The school announced the suspension Friday, saying the students have been asked to vacate the school grounds within 24 hours and they will not be receiving any refunds for the semester. They've been asked to get tested for Covid-19 on campus.
More than 800 students enrolled in a study-abroad experience have been staying in two-person rooms at the Westin Hotel in Boston, the school said.
Not enough Black or Latino patients in vaccine trials, data suggests
Dr. Anthony Fauci, the director of the National Institute of Allergy and Infectious Diseases, told CNN Friday he would call out any political interference involving the approval of a Covid-19 vaccine in the US if he saw it.
Sources in the administration have told CNN President Trump is ramping up pressure on health officials to approve a Covid-19 vaccine before the November election.
"I'm not a regulator, I mean, I just do the science. I'd report the science in an accurate way, and certainly if I saw interference, I would be very disturbed and call it out," Fauci said. He added that he had faith the Food and Drug Administration would do what's right.
But the latest data suggests there are not enough minorities being enrolled in Moderna and Pfizer's Covid-19 Phase 3 vaccine trials.
Minority enrollment in the trials is important because the vaccine might work differently in people of color than in White people, and Covid-19 has hit Black and Latino communities particularly hard.
Fauci told CNN that Phase 3 clinical trials for coronavirus vaccines should aim to include minorities at levels that are at least double their representation in the population to better reflect the population most affected by Covid-19. That would mean 37% of the study participants would be Latino, and 27% would be Black.
This past week, 26% of the study subjects enrolled in Moderna's trial were either Black or Latino, while as of August 31, 19% of the study subjects enrolled in Pfizer's trial were either Black or Latino.
Moderna CEO Stephane Bancel told CNBC that the company's goal is for the clinical trial enrollment to line up with data from the US Census Bureau. According to that data, 18.5% of the US population is Latino, and 13.4% is Black.
Model predicts death toll could exceed 400,000 by end of year
A new model often cited by top health officials predicted Friday that an additional 224,000 people in the US could die from Covid-19 by January 1.
Near-universal mask use could cut the number of projected additional fatalities by more than half, according to the model from the University of Washington's Institute for Health Metrics and Evaluation. But it also warns the cumulative death toll could rise to 620,000 by the new year if all restrictions are eased.
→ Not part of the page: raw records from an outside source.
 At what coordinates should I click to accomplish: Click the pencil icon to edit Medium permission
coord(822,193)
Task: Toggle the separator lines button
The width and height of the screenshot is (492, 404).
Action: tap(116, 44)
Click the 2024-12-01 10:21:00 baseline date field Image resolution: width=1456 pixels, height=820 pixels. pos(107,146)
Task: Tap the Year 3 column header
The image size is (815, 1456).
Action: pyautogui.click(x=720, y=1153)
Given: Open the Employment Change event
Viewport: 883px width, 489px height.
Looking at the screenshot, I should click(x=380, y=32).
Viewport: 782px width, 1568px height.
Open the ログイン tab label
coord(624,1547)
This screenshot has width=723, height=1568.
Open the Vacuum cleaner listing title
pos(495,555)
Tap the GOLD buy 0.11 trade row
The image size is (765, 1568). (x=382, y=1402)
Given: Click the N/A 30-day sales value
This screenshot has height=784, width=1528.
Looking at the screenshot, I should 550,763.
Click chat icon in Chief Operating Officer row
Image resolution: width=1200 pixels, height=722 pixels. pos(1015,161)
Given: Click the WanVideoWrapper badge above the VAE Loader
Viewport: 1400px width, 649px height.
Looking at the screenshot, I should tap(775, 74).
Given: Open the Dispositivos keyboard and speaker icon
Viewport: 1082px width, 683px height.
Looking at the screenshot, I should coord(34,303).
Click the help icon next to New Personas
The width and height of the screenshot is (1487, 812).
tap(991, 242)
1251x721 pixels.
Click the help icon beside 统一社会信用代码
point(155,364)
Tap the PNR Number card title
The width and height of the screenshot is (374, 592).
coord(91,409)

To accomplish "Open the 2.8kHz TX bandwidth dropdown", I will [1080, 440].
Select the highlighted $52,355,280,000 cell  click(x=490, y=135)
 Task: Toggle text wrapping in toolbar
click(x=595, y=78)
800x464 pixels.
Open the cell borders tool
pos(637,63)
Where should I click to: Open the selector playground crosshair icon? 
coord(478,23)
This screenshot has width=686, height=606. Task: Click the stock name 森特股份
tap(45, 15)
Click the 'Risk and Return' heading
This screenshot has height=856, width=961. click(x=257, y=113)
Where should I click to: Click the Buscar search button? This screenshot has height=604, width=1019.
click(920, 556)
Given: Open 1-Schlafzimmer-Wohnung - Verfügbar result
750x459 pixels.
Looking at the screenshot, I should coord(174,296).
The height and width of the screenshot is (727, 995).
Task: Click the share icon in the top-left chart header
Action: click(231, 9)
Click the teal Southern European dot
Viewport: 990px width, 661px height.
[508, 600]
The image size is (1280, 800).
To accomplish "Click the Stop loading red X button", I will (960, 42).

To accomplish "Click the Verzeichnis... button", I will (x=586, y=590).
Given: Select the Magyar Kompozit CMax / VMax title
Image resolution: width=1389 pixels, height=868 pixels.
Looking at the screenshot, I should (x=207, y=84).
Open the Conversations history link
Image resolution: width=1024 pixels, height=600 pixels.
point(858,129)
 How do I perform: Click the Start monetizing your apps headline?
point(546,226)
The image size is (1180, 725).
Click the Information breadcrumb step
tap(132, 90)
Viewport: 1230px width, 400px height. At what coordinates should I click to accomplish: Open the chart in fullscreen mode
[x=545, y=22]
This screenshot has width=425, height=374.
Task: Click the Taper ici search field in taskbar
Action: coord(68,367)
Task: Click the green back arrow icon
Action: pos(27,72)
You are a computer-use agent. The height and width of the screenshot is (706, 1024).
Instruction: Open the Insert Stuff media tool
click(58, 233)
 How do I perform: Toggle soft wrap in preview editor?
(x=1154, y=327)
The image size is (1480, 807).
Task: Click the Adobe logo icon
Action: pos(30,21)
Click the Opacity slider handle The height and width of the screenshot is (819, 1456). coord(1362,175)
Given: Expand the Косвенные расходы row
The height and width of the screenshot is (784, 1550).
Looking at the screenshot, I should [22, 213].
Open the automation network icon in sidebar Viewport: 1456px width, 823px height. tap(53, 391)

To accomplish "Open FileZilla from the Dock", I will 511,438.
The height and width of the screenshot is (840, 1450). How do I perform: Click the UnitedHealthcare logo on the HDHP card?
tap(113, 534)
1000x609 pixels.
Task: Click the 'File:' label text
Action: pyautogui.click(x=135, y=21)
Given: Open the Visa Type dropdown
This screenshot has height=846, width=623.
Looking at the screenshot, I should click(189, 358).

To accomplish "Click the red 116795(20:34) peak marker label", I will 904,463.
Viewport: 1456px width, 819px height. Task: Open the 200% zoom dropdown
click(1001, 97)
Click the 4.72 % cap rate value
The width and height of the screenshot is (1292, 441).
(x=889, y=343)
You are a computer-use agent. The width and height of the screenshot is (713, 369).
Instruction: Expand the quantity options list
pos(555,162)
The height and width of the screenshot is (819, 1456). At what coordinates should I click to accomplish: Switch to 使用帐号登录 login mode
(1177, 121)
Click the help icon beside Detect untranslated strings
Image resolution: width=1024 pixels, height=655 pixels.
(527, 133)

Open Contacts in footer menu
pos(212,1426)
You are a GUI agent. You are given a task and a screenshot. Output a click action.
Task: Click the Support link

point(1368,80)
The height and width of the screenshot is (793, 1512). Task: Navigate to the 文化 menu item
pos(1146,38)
The death rate could reach nearly 3,000 a day by December, an unprecedented number, due in part to "declining vigilance of the public," the IHME expects. For now, the model points to declining mask use in some regions from peak usage in early August.
The IHME model comes a day after a new CDC ensemble forecast predicted 211,000 US deaths from Covid-19 by September 26.
Fauci told CNN Friday there is only one way to prevent the death toll reaching the numbers predicted in this new model. "We've got to get our baseline back down to a much lower level."
Currently, the US is seeing about 40,000 cases a day, but if the baseline of cases is lowered, the country could get a better handle on stopping the spread, according to Fauci. And the use of masks would help the country prevent the "scary" number of predicted Covid-19 deaths, he added.
He encouraged people to make outdoor plans and keep gatherings small to prevent the spread of Covid-19 during the Labor Day weekend.